Women deacons – an unanswered question still being considered

women deacons

Pope Francis’ recent interview that seemed to close the door to women deacons isn’t the final word on the topic says Sr Laura Vicuña Pereira Manso.

She refers to the pope’s interview for a CBS “60 Minutes” show in May.

In it Francis said he was opposed to women deacons if it involves the sacrament of Holy Orders.

The “women deacons” question has been raised repeatedly during the Synod on Synodality process she says. “Francis’s speech caused some perplexity, but an interview is not the magisterium of the church.”

“We’re living through the second stage of a synod on synodality, and I know that it won’t resolve all the necessary issues of change in the church.

“But it will open up ways for us to continue the conversation and for all of us.”

Conversion needed

Pereira Manso is the vice president of the Ecclesial Conference of the Amazon (CEAMA).

“We have important changes underway in the Church” she says.

Before many of the specific doctrinal questions can be considered, a “conversion” of the Church’s way of being is needed she says.

“This includes the pope, the laity and everyone in between.”

The Church in the Amazon

For years, Pereira Manso and other religious sisters have worked in remote parts of the Amazon. There are few priests. Many faithful lack regular access to the sacraments.

While the pope may be hesitant to back the restoration of the female diaconate, much of the work that these sisters already do is that of diaconal ministry.

CEAMA is the first-of-its-kind ecclesial assembly to include women in a leadership position.

This will continue regardless of what is officially decided during the Synod Pereira Manso says.

“I continue to believe in the service that we women offer the Church and the mission of being bridges and not letting prophecy fall.

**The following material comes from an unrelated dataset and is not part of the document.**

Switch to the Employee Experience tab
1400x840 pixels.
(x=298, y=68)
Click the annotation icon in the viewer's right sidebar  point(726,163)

“This is how we will continue to serve the people of God, who live on the margins, on the peripheries and in the cellars of humanity, in defence of life, the earth and rights.”

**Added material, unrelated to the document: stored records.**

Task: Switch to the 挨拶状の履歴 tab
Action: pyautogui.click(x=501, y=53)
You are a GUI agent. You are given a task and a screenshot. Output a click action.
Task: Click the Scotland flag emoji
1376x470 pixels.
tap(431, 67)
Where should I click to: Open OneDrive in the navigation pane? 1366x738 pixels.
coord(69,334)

Pereira Manso was an auditor at the 2019 Amazon synod. We have “reinvented ourselves” as a Church in the Amazon through a range of new proposals she says.

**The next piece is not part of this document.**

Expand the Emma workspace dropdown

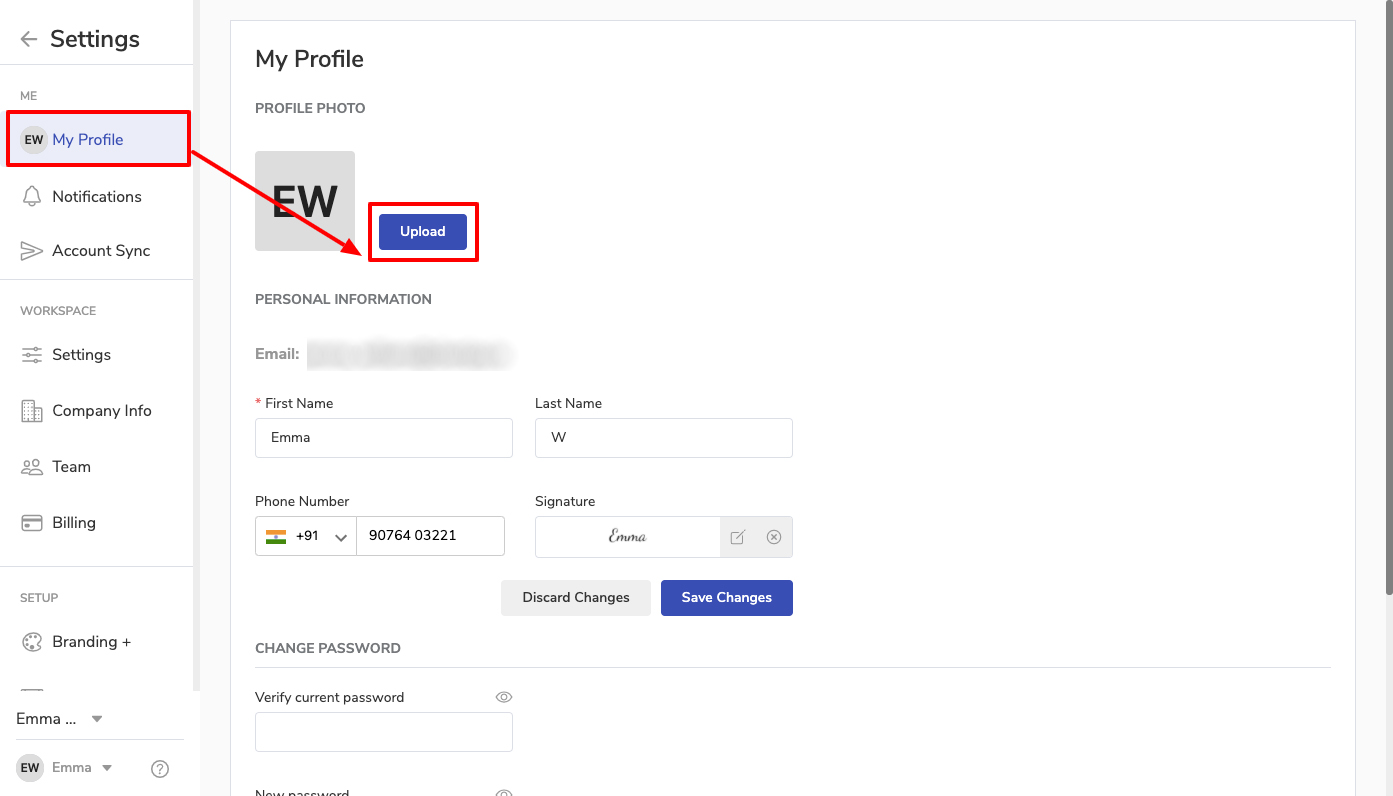(97, 719)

These include an Amazon liturgical rite, expanded ministries, intercultural dialogue and bilingual education.

Women’s ministries

Women’s ministries were discussed explicitly last year during a CEAMA meeting with the pope.

“He told us that there was no turning back from the changes underway.”

He noted work is continuing for the Church to have a fuller discernment on these questions.

As she looks ahead to the next synod on synodality meeting, Pereira Manso has a particular prayer.

She prays for increased openness on the “topics where the Church still lacks consensus and transparency, so that they are in fact the action of the Divine Ruah and not the fear of moving into deeper waters”.